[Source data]
═══
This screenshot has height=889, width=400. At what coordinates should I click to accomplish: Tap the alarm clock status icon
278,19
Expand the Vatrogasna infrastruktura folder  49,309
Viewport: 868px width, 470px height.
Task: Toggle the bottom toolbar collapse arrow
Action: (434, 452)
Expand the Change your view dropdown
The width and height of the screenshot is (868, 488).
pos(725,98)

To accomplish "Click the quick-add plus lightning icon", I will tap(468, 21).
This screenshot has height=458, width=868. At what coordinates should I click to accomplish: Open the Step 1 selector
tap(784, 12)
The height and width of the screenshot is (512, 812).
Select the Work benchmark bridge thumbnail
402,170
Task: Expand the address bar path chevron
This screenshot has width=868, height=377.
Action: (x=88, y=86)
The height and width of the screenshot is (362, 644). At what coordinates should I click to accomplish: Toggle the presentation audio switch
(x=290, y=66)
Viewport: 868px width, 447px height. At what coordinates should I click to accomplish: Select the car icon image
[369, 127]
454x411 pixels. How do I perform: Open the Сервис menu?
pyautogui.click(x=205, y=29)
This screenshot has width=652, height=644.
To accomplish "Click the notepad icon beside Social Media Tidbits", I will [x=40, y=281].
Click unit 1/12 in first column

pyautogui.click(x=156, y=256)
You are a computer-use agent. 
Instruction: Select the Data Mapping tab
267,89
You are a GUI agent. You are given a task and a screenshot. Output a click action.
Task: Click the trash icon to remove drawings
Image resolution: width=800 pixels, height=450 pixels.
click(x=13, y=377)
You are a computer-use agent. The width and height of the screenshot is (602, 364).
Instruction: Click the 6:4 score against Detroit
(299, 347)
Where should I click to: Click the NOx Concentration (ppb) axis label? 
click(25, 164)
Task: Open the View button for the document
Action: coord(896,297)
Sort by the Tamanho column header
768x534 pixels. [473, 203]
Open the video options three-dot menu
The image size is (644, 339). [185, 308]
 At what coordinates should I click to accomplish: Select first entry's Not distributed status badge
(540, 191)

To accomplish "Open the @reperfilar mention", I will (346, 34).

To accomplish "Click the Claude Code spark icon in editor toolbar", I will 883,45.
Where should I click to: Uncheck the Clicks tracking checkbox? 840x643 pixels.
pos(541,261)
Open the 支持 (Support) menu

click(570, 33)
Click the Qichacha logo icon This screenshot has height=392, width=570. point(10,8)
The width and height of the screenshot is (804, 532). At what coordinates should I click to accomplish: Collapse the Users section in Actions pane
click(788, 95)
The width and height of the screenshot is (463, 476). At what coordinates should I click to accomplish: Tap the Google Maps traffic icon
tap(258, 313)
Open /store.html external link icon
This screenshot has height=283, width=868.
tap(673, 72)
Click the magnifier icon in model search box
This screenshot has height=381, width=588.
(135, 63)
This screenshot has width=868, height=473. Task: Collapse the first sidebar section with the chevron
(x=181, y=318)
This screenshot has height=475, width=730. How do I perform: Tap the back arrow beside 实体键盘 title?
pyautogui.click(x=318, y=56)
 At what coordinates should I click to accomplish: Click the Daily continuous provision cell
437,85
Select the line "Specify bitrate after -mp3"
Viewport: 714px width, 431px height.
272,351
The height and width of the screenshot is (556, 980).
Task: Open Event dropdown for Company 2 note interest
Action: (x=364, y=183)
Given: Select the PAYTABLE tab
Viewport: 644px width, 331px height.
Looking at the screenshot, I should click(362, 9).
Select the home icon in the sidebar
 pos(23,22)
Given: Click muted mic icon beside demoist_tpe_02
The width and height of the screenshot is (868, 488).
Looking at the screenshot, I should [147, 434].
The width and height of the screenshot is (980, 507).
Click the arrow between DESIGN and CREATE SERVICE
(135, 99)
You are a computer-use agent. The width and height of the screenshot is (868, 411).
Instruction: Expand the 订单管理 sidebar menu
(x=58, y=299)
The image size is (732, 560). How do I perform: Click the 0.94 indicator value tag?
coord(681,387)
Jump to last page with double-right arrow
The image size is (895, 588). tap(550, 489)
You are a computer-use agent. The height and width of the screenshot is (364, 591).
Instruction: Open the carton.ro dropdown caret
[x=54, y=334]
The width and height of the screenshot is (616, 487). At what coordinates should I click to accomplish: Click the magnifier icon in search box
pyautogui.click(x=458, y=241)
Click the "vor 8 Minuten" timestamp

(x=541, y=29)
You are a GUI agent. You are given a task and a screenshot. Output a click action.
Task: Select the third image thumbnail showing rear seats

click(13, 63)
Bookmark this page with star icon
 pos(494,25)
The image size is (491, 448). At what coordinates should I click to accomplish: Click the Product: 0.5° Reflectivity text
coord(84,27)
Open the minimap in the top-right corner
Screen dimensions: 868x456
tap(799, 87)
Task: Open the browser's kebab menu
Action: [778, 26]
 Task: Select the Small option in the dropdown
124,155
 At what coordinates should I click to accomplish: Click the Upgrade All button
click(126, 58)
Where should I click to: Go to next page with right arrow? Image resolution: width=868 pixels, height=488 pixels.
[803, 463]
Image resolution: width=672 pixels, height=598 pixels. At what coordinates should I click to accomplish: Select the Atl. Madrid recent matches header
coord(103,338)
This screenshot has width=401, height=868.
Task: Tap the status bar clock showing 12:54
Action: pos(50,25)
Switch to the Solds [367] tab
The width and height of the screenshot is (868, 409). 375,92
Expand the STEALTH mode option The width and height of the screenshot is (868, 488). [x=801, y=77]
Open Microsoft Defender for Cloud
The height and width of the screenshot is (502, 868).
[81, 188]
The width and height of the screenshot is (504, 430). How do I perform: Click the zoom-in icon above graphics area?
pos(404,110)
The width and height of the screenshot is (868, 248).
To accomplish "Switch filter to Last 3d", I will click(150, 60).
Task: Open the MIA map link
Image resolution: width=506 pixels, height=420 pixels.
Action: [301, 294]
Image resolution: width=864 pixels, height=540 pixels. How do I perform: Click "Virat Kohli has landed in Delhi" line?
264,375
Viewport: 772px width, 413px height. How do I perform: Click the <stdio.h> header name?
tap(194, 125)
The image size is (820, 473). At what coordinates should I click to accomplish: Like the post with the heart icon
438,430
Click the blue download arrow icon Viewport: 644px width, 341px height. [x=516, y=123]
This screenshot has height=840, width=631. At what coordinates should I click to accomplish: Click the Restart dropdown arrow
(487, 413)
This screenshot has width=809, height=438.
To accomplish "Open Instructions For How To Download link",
═══
• _Problem statement_
Retype every entry above, word for word.

• _Response area_
This screenshot has height=889, width=400. At what coordinates should I click to accomplish: Tap the alarm clock status icon
278,19
Expand the Vatrogasna infrastruktura folder  49,309
Viewport: 868px width, 470px height.
Task: Toggle the bottom toolbar collapse arrow
Action: (434, 452)
Expand the Change your view dropdown
The width and height of the screenshot is (868, 488).
pos(725,98)

To accomplish "Click the quick-add plus lightning icon", I will tap(468, 21).
This screenshot has height=458, width=868. At what coordinates should I click to accomplish: Open the Step 1 selector
tap(784, 12)
The height and width of the screenshot is (512, 812).
Select the Work benchmark bridge thumbnail
402,170
Task: Expand the address bar path chevron
This screenshot has width=868, height=377.
Action: (x=88, y=86)
The height and width of the screenshot is (362, 644). At what coordinates should I click to accomplish: Toggle the presentation audio switch
(x=290, y=66)
Viewport: 868px width, 447px height. At what coordinates should I click to accomplish: Select the car icon image
[369, 127]
454x411 pixels. How do I perform: Open the Сервис menu?
pyautogui.click(x=205, y=29)
This screenshot has width=652, height=644.
To accomplish "Click the notepad icon beside Social Media Tidbits", I will [x=40, y=281].
Click unit 1/12 in first column

pyautogui.click(x=156, y=256)
You are a computer-use agent. 
Instruction: Select the Data Mapping tab
267,89
You are a GUI agent. You are given a task and a screenshot. Output a click action.
Task: Click the trash icon to remove drawings
Image resolution: width=800 pixels, height=450 pixels.
click(x=13, y=377)
You are a computer-use agent. The width and height of the screenshot is (602, 364).
Instruction: Click the 6:4 score against Detroit
(299, 347)
Where should I click to: Click the NOx Concentration (ppb) axis label? 
click(25, 164)
Task: Open the View button for the document
Action: coord(896,297)
Sort by the Tamanho column header
768x534 pixels. [473, 203]
Open the video options three-dot menu
The image size is (644, 339). [185, 308]
 At what coordinates should I click to accomplish: Select first entry's Not distributed status badge
(540, 191)

To accomplish "Open the @reperfilar mention", I will (346, 34).

To accomplish "Click the Claude Code spark icon in editor toolbar", I will 883,45.
Where should I click to: Uncheck the Clicks tracking checkbox? 840x643 pixels.
pos(541,261)
Open the 支持 (Support) menu

click(570, 33)
Click the Qichacha logo icon This screenshot has height=392, width=570. point(10,8)
The width and height of the screenshot is (804, 532). At what coordinates should I click to accomplish: Collapse the Users section in Actions pane
click(788, 95)
The width and height of the screenshot is (463, 476). At what coordinates should I click to accomplish: Tap the Google Maps traffic icon
tap(258, 313)
Open /store.html external link icon
This screenshot has height=283, width=868.
tap(673, 72)
Click the magnifier icon in model search box
This screenshot has height=381, width=588.
(135, 63)
This screenshot has width=868, height=473. Task: Collapse the first sidebar section with the chevron
(x=181, y=318)
This screenshot has height=475, width=730. How do I perform: Tap the back arrow beside 实体键盘 title?
pyautogui.click(x=318, y=56)
 At what coordinates should I click to accomplish: Click the Daily continuous provision cell
437,85
Select the line "Specify bitrate after -mp3"
Viewport: 714px width, 431px height.
272,351
The height and width of the screenshot is (556, 980).
Task: Open Event dropdown for Company 2 note interest
Action: (x=364, y=183)
Given: Select the PAYTABLE tab
Viewport: 644px width, 331px height.
Looking at the screenshot, I should click(362, 9).
Select the home icon in the sidebar
 pos(23,22)
Given: Click muted mic icon beside demoist_tpe_02
The width and height of the screenshot is (868, 488).
Looking at the screenshot, I should [147, 434].
The width and height of the screenshot is (980, 507).
Click the arrow between DESIGN and CREATE SERVICE
(135, 99)
You are a computer-use agent. The width and height of the screenshot is (868, 411).
Instruction: Expand the 订单管理 sidebar menu
(x=58, y=299)
The image size is (732, 560). How do I perform: Click the 0.94 indicator value tag?
coord(681,387)
Jump to last page with double-right arrow
The image size is (895, 588). tap(550, 489)
You are a computer-use agent. The height and width of the screenshot is (364, 591).
Instruction: Open the carton.ro dropdown caret
[x=54, y=334]
The width and height of the screenshot is (616, 487). At what coordinates should I click to accomplish: Click the magnifier icon in search box
pyautogui.click(x=458, y=241)
Click the "vor 8 Minuten" timestamp

(x=541, y=29)
You are a GUI agent. You are given a task and a screenshot. Output a click action.
Task: Select the third image thumbnail showing rear seats

click(13, 63)
Bookmark this page with star icon
 pos(494,25)
The image size is (491, 448). At what coordinates should I click to accomplish: Click the Product: 0.5° Reflectivity text
coord(84,27)
Open the minimap in the top-right corner
Screen dimensions: 868x456
tap(799, 87)
Task: Open the browser's kebab menu
Action: [778, 26]
 Task: Select the Small option in the dropdown
124,155
 At what coordinates should I click to accomplish: Click the Upgrade All button
click(126, 58)
Where should I click to: Go to next page with right arrow? Image resolution: width=868 pixels, height=488 pixels.
[803, 463]
Image resolution: width=672 pixels, height=598 pixels. At what coordinates should I click to accomplish: Select the Atl. Madrid recent matches header
coord(103,338)
This screenshot has width=401, height=868.
Task: Tap the status bar clock showing 12:54
Action: pos(50,25)
Switch to the Solds [367] tab
The width and height of the screenshot is (868, 409). 375,92
Expand the STEALTH mode option The width and height of the screenshot is (868, 488). [x=801, y=77]
Open Microsoft Defender for Cloud
The height and width of the screenshot is (502, 868).
[81, 188]
The width and height of the screenshot is (504, 430). How do I perform: Click the zoom-in icon above graphics area?
pos(404,110)
The width and height of the screenshot is (868, 248).
To accomplish "Switch filter to Last 3d", I will click(150, 60).
Task: Open the MIA map link
Image resolution: width=506 pixels, height=420 pixels.
Action: [301, 294]
Image resolution: width=864 pixels, height=540 pixels. How do I perform: Click "Virat Kohli has landed in Delhi" line?
264,375
Viewport: 772px width, 413px height. How do I perform: Click the <stdio.h> header name?
tap(194, 125)
The image size is (820, 473). At what coordinates should I click to accomplish: Like the post with the heart icon
438,430
Click the blue download arrow icon Viewport: 644px width, 341px height. [x=516, y=123]
This screenshot has height=840, width=631. At what coordinates should I click to accomplish: Click the Restart dropdown arrow
(487, 413)
This screenshot has width=809, height=438.
To accomplish "Open Instructions For How To Download link",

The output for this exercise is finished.